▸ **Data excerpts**
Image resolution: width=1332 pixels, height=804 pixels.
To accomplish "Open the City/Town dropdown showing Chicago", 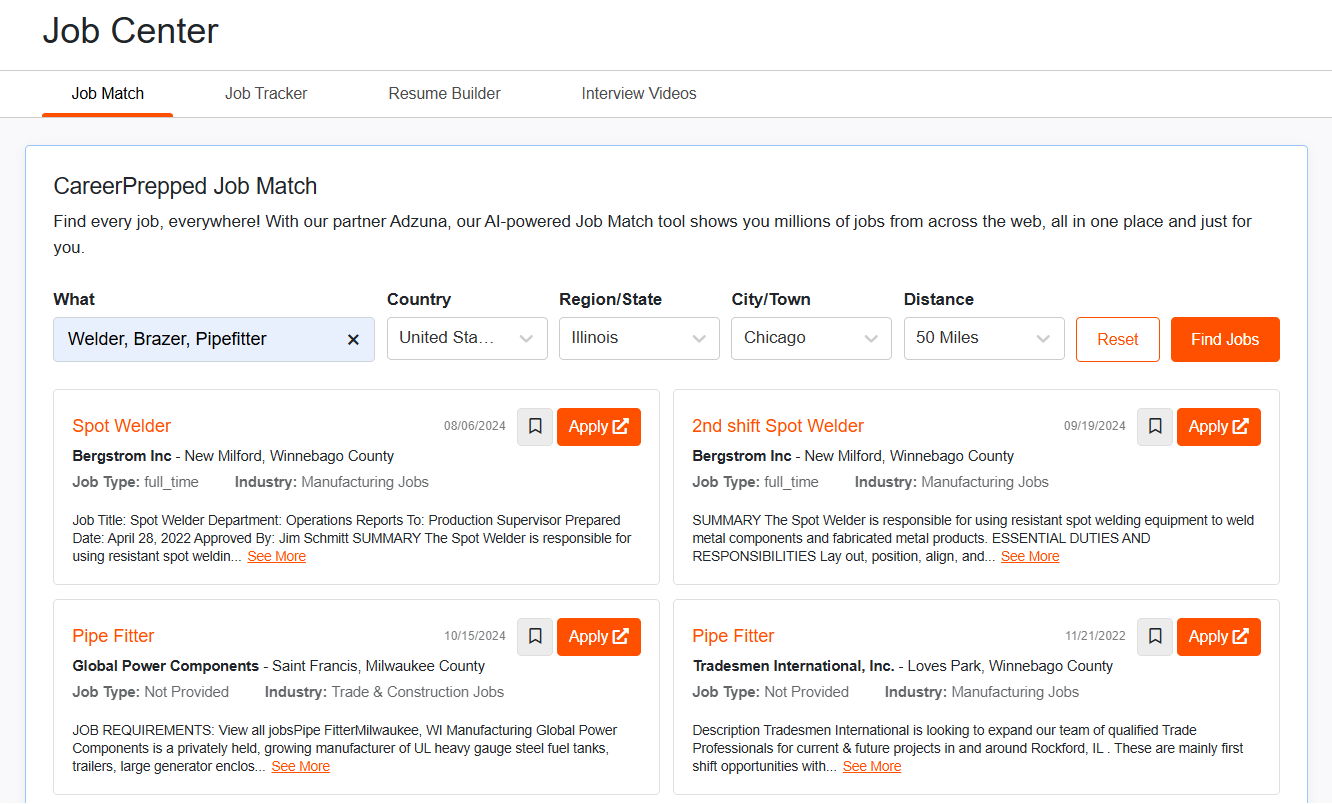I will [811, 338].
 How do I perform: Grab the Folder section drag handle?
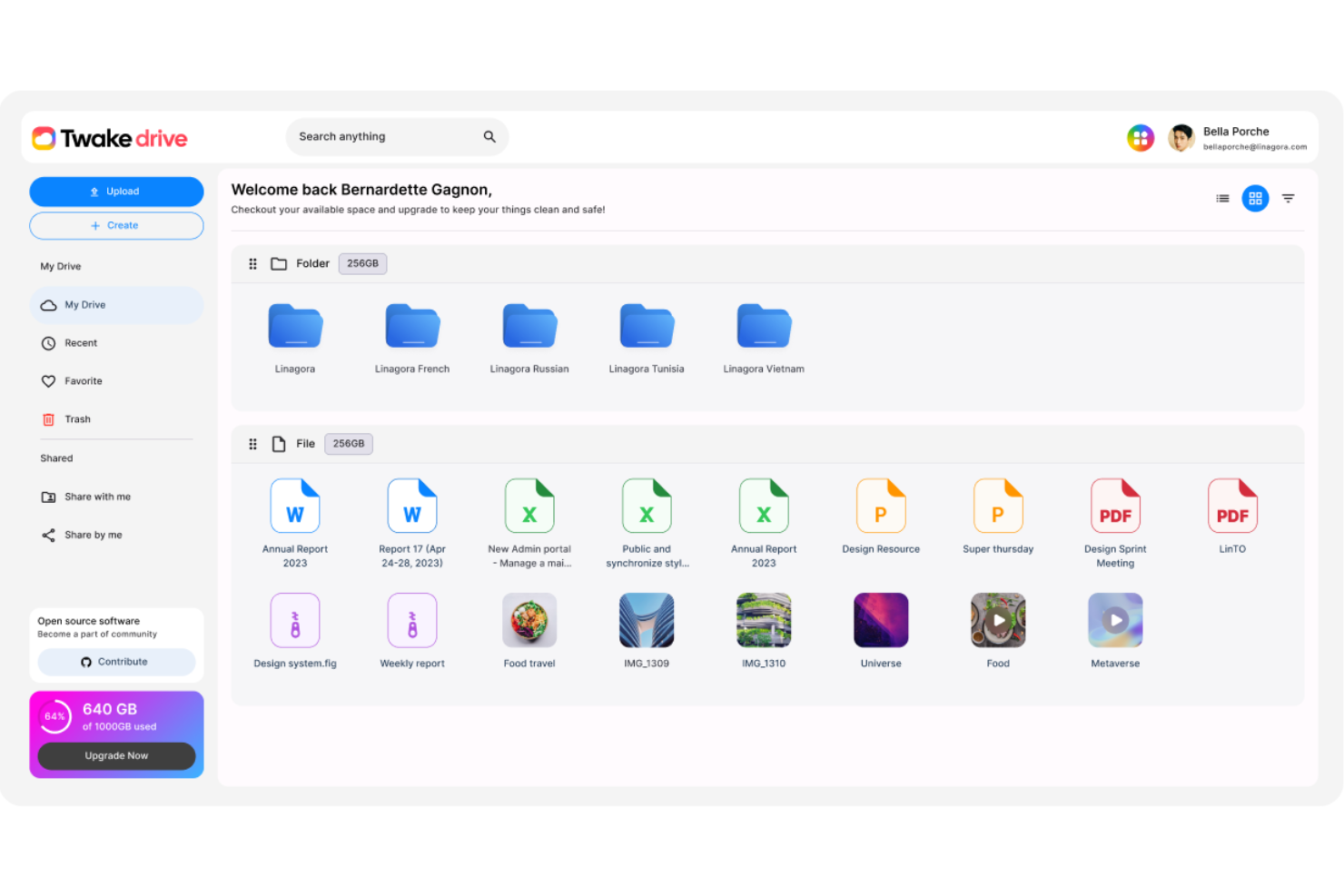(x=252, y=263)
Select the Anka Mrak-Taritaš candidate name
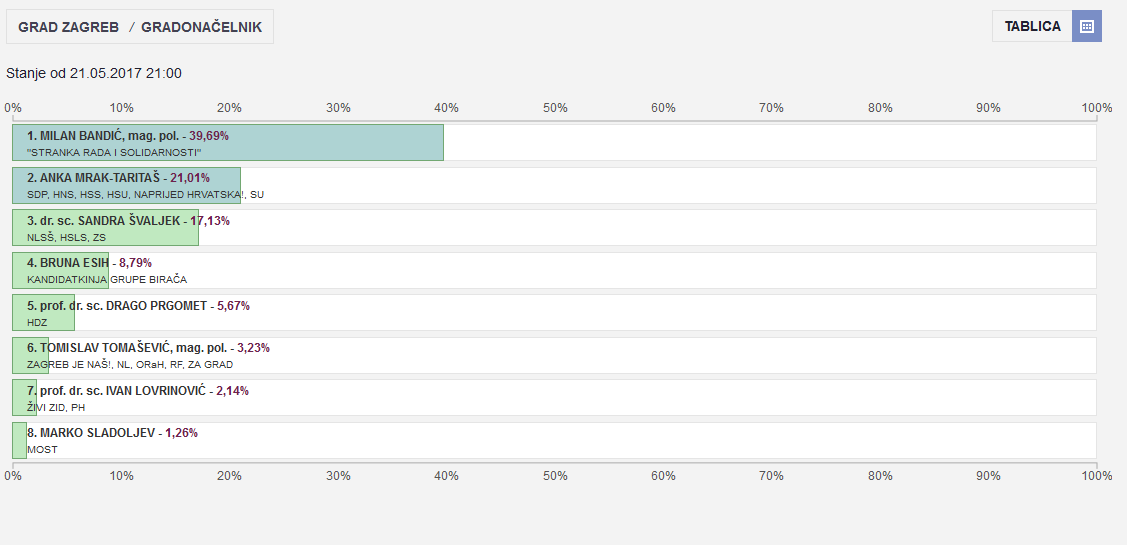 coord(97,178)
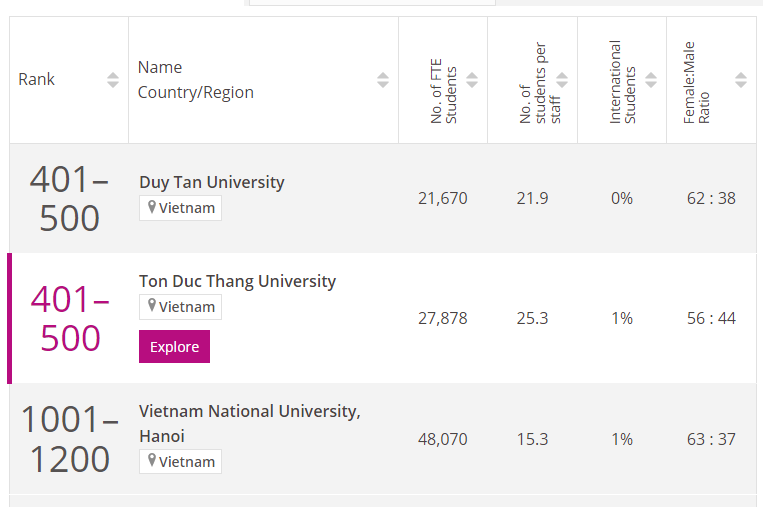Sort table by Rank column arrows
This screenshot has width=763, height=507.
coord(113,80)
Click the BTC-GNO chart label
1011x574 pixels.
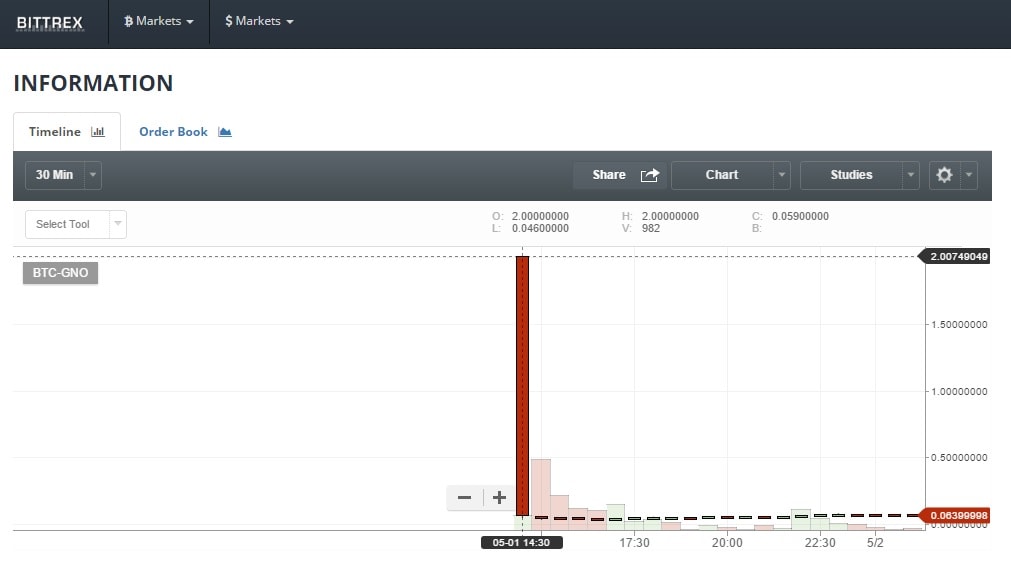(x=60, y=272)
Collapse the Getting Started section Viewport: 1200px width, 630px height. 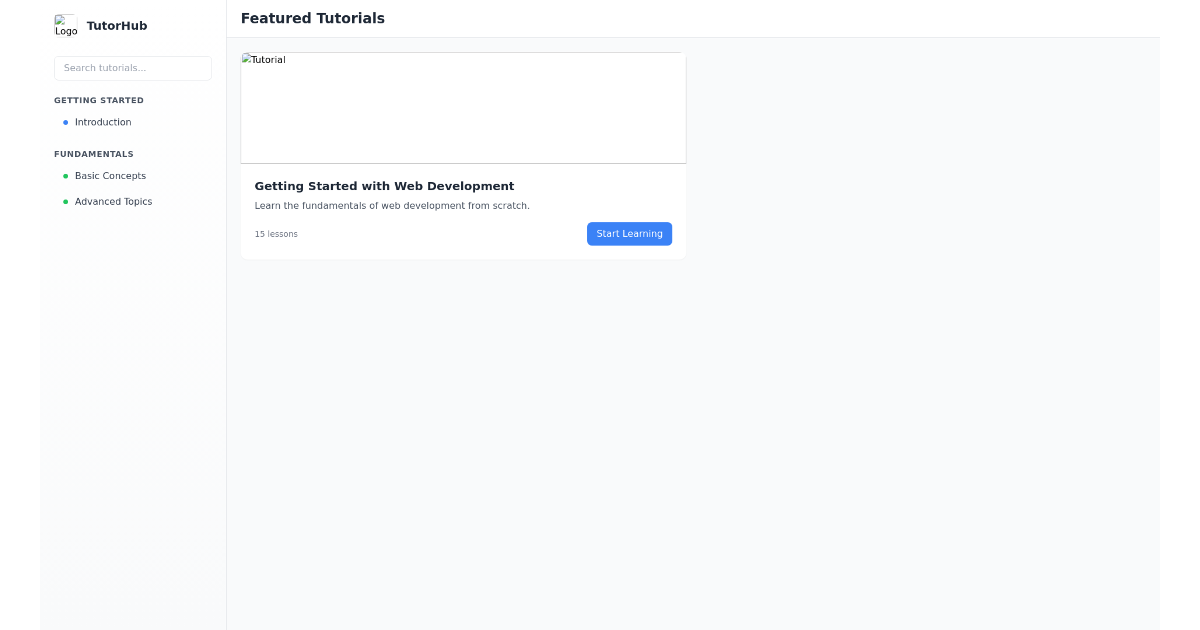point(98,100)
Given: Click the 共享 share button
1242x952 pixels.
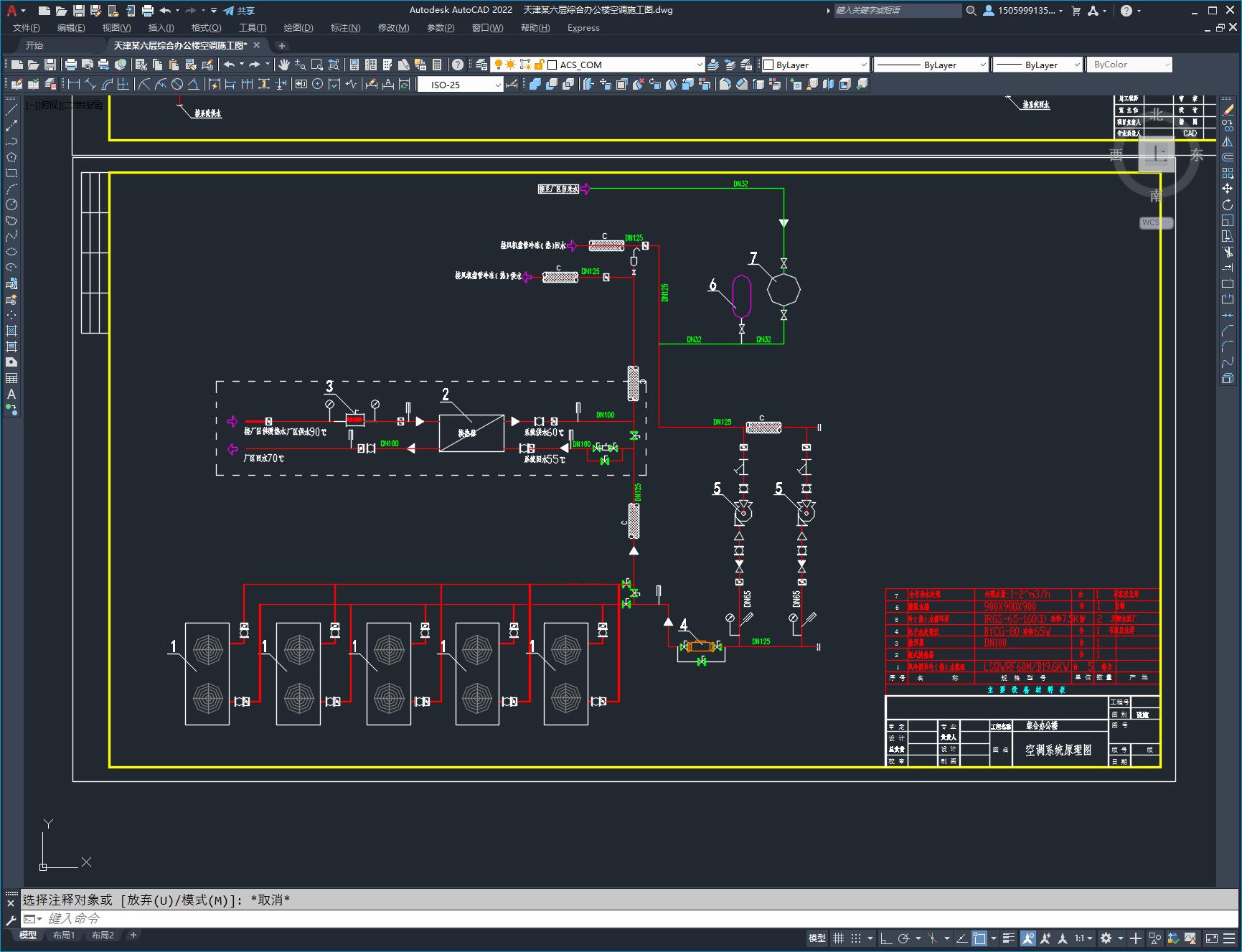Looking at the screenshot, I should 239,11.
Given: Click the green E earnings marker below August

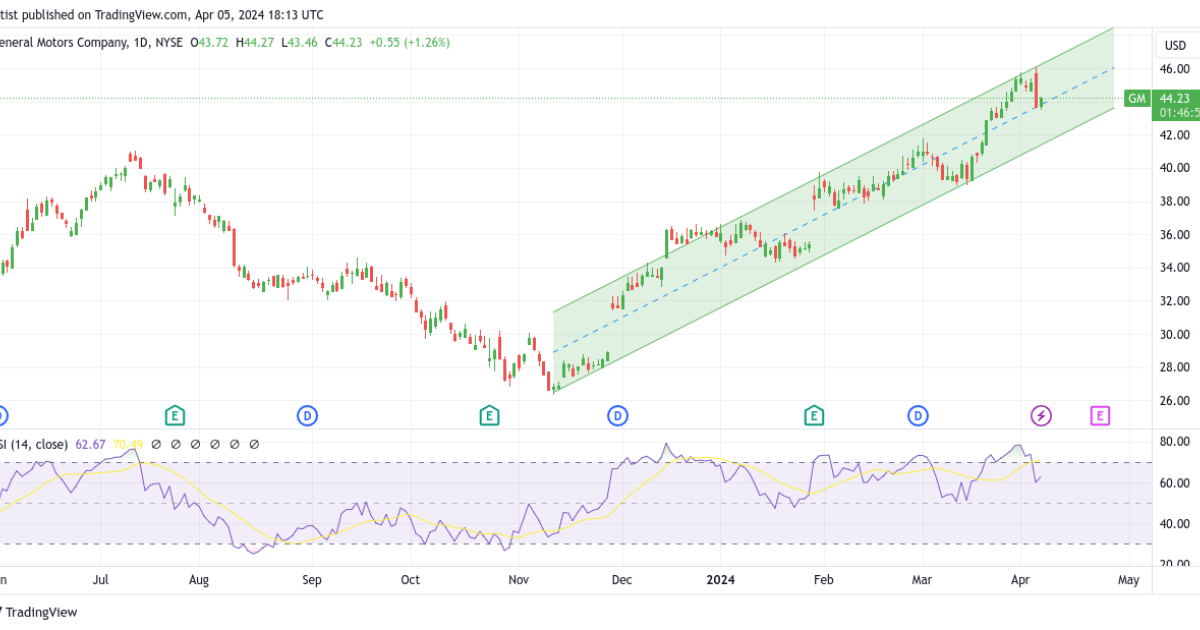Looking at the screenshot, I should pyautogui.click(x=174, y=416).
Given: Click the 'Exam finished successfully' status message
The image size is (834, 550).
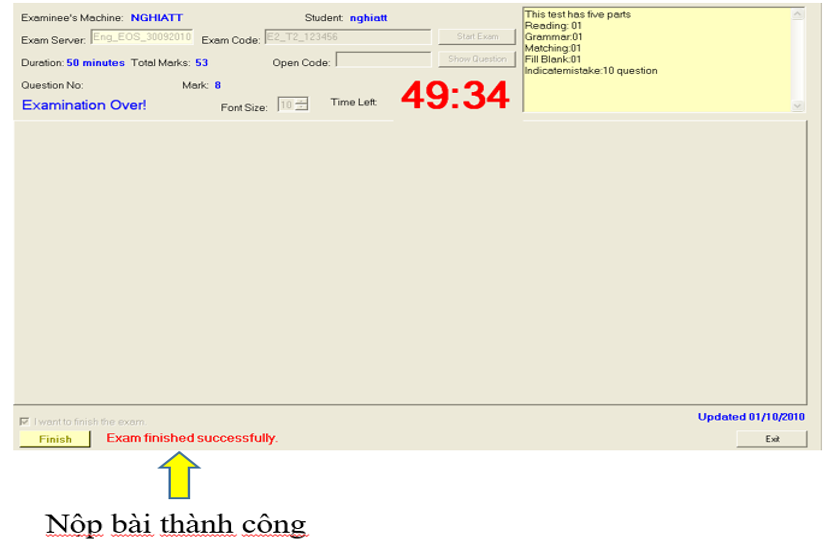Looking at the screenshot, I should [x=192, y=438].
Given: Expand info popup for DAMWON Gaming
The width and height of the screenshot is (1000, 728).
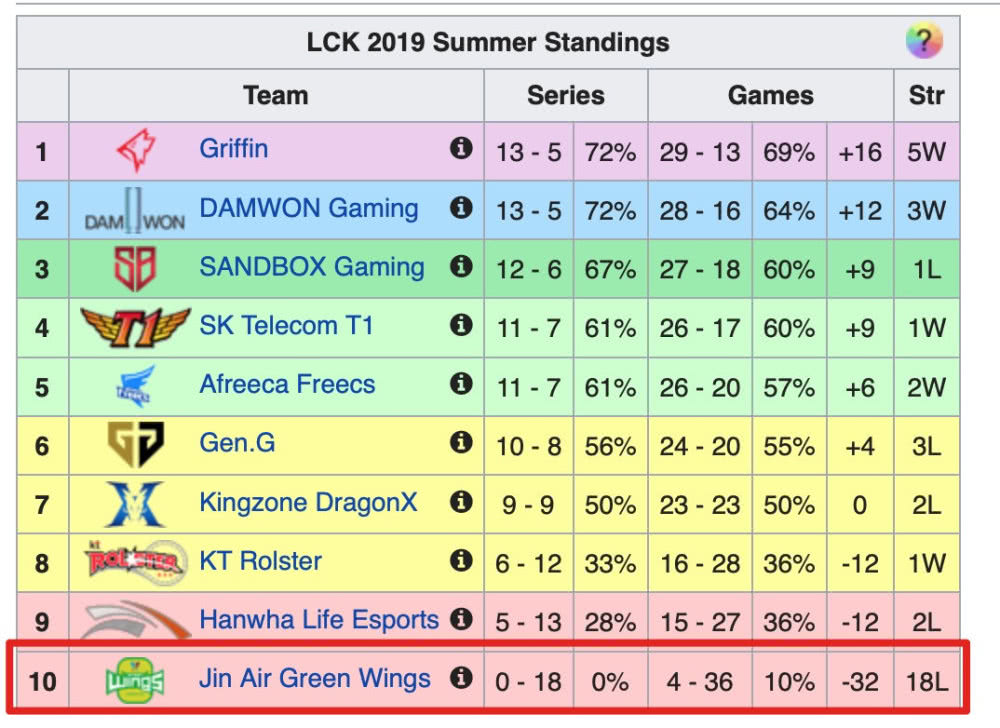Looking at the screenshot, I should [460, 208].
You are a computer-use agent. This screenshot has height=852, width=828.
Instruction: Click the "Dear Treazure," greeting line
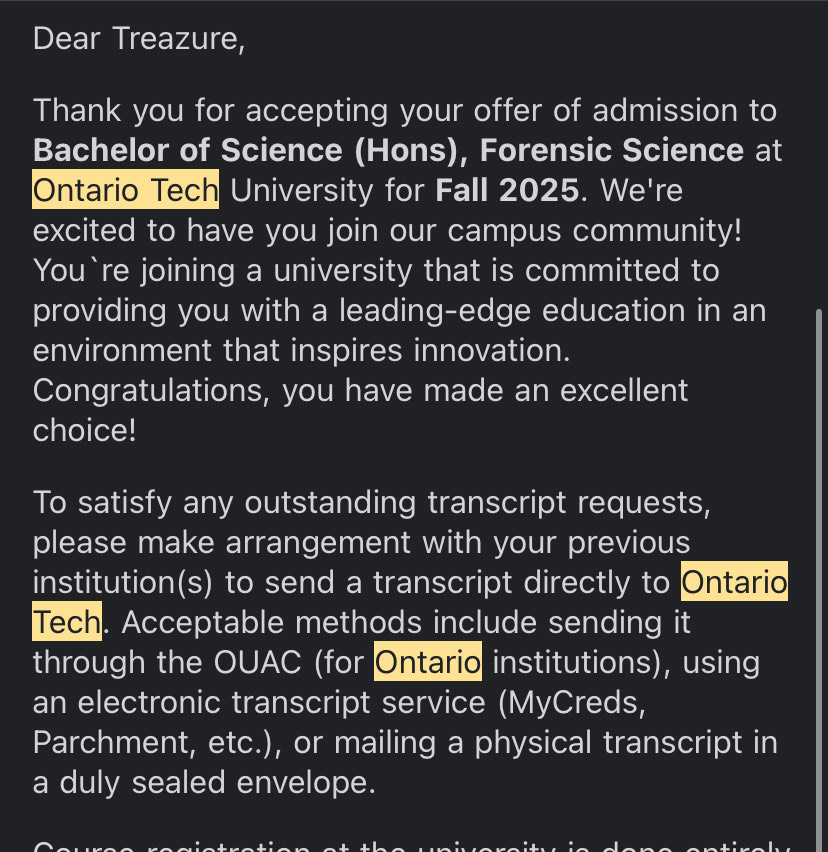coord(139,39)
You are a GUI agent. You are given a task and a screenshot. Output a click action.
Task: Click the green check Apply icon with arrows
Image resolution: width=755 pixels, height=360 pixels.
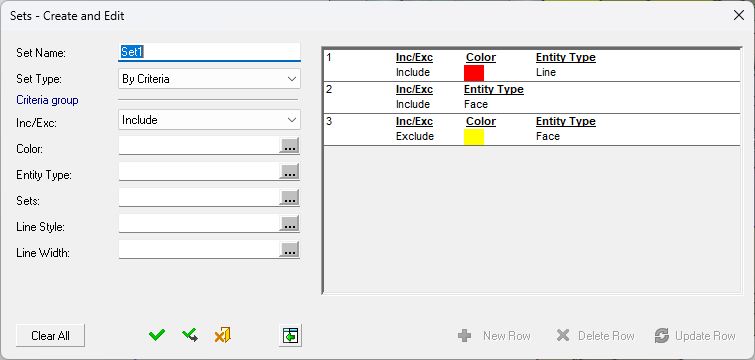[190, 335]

▸ **Assignment**
All lines from the one containing "Image resolution: width=755" through the final line of the entries above must be restated word for word, pictures excluded.

▸ **Response for this exercise**
Image resolution: width=755 pixels, height=360 pixels.
[190, 335]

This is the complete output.